Quatro notas sobre as eleições em França

1. A melhor notícia da noite eleitoral de ontem foi, sem sombra de dúvida, a derrota da extrema-direita francesa, dada desde há meses, pela generalidade dos média e uma maioria de comentadores, como inevitável vencedora com uma maioria absoluta.
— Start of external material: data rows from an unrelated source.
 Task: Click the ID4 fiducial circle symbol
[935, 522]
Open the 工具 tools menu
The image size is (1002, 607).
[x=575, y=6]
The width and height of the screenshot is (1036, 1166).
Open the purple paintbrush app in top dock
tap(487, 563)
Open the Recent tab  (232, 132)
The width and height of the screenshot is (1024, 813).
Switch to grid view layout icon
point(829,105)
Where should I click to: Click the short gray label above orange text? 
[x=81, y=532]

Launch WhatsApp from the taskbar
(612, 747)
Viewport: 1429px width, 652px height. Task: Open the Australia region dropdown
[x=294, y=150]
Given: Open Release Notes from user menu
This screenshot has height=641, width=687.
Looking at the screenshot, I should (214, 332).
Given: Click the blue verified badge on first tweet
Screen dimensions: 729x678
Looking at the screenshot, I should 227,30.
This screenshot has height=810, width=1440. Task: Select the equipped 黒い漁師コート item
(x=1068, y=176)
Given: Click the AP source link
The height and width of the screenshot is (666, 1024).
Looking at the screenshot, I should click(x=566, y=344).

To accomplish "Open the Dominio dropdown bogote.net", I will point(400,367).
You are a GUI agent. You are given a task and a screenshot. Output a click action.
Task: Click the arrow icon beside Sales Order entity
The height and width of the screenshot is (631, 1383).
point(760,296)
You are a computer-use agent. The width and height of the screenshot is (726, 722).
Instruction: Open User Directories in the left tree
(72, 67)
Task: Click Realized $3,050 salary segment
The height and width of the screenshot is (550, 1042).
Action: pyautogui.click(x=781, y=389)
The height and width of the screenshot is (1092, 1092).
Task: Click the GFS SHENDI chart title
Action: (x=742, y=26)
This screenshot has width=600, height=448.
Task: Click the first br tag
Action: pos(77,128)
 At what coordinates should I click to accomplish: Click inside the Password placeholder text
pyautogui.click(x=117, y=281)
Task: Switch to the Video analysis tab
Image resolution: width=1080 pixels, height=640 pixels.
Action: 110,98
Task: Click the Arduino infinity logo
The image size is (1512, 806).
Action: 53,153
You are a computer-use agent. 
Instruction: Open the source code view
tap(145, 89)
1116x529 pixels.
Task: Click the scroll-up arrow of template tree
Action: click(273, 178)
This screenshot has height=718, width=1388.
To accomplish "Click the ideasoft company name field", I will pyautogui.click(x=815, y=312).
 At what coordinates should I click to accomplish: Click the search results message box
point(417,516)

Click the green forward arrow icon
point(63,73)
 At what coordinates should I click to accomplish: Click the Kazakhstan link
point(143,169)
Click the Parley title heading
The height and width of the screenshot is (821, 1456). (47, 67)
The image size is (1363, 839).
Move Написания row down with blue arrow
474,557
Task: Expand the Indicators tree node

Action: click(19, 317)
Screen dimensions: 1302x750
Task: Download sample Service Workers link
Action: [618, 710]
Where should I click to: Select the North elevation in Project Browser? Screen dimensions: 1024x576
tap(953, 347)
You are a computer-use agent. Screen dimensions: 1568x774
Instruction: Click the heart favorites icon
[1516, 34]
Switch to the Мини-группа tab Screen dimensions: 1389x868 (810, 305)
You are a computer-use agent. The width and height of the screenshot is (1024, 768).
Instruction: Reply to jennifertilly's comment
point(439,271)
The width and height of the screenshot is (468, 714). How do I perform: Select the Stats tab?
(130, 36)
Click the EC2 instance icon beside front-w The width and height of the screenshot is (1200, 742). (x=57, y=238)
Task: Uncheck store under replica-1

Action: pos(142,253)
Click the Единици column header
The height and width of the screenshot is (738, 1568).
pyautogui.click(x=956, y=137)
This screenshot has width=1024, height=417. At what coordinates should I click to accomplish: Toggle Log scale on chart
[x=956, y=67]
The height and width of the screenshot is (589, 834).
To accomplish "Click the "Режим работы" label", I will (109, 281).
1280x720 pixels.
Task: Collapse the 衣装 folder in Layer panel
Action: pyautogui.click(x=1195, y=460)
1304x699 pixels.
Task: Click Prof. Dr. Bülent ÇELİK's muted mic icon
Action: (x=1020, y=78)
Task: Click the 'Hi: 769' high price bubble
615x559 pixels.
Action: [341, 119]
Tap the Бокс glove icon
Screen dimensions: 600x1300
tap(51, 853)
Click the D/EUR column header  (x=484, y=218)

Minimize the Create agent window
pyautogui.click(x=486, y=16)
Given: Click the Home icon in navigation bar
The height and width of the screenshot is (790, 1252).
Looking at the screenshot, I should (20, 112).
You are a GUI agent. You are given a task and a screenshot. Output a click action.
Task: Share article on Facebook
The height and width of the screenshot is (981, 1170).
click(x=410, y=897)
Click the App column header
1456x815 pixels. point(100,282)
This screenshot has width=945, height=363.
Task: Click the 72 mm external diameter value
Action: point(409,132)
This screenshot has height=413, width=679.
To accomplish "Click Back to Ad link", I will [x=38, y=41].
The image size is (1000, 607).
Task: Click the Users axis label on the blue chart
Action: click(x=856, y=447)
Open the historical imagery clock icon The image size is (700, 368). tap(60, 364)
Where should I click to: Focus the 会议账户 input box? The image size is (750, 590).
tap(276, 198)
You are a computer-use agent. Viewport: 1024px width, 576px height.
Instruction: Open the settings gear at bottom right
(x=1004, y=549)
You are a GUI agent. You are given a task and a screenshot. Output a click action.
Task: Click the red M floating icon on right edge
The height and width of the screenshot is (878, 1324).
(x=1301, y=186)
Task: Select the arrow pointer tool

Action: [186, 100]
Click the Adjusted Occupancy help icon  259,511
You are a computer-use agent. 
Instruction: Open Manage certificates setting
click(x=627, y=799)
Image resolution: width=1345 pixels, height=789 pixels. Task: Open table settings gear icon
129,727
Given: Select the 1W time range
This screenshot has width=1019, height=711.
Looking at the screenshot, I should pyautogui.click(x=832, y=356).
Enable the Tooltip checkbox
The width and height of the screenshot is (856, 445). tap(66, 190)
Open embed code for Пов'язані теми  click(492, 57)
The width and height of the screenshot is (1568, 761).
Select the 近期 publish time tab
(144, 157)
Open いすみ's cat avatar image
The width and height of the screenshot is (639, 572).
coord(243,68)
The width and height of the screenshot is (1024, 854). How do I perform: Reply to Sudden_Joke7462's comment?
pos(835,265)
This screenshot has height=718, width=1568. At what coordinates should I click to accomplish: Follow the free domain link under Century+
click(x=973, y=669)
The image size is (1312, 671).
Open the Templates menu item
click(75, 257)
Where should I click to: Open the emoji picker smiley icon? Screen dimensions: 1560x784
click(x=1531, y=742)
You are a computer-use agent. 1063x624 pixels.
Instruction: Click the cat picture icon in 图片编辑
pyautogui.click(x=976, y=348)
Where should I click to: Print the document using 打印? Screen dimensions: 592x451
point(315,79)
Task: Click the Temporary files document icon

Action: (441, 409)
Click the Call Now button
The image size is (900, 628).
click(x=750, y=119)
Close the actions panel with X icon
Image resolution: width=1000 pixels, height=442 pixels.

A segunda melhor foi a clara vitória da recém-formada Nova Frente Popular, que ultrapassou todas as expectativas com um programa essencialmente reivindicativo, de resistência e de defesa de direitos, apoiada em boa medida num eleitorado urbano e jovem que se mobilizou. 

2. Já a terceira melhor notícia, que o não será para muitas pessoas, por cá também, foi estes resultados terem sido possíveis através de um «levantamento republicano» que levou a desistências mútuas entre candidatos da esquerda, do partido de Macron e dos republicanos, mostrando que é possível obter alguns consensos essenciais para resistir ao inimigo comum, adversário também do próprio regime democrático, de uma sociedade plural e da ideia de Europa, que é o extremismo de direita.

3. Todavia, o cenário que se vislumbra não vai ser fácil de gerir, do que foi primeiro e bem triste sinal o surgimento, 4 minutos após a divulgação das primeiras projeções, de J.-L. Mélanchon – sem obviamente ter falado com os parceiros da NFP, de cuja direção fora até afastado pela própria França Insubmissa, de modo a apresentar uma solução concertada – a exigir aos berros ser imediatamente nomeado primeiro-ministro. Sujeito, como será óbvio, a uma rápida derrota na própria Assembleia Nacional.

4. Na realidade, a nova Assembleia será uma manta de retalhos, com a possibilidade até de o partido de Le Pen ser aquele que isoladamente terá mais deputados, e com Macron pronto a manobrar em seu proveito. Além de nenhum partido ou coligação responsável poder esquecer-se de que, com uma dívida pública e um défice bem acima dos limites das regras europeias, nenhum futuro governo francês poderá deixar de ter o maior cuidado com as despesas do Estado. Com a extrema-direita sempre à espreita e sempre à espera para capitalizar os descontentamentos.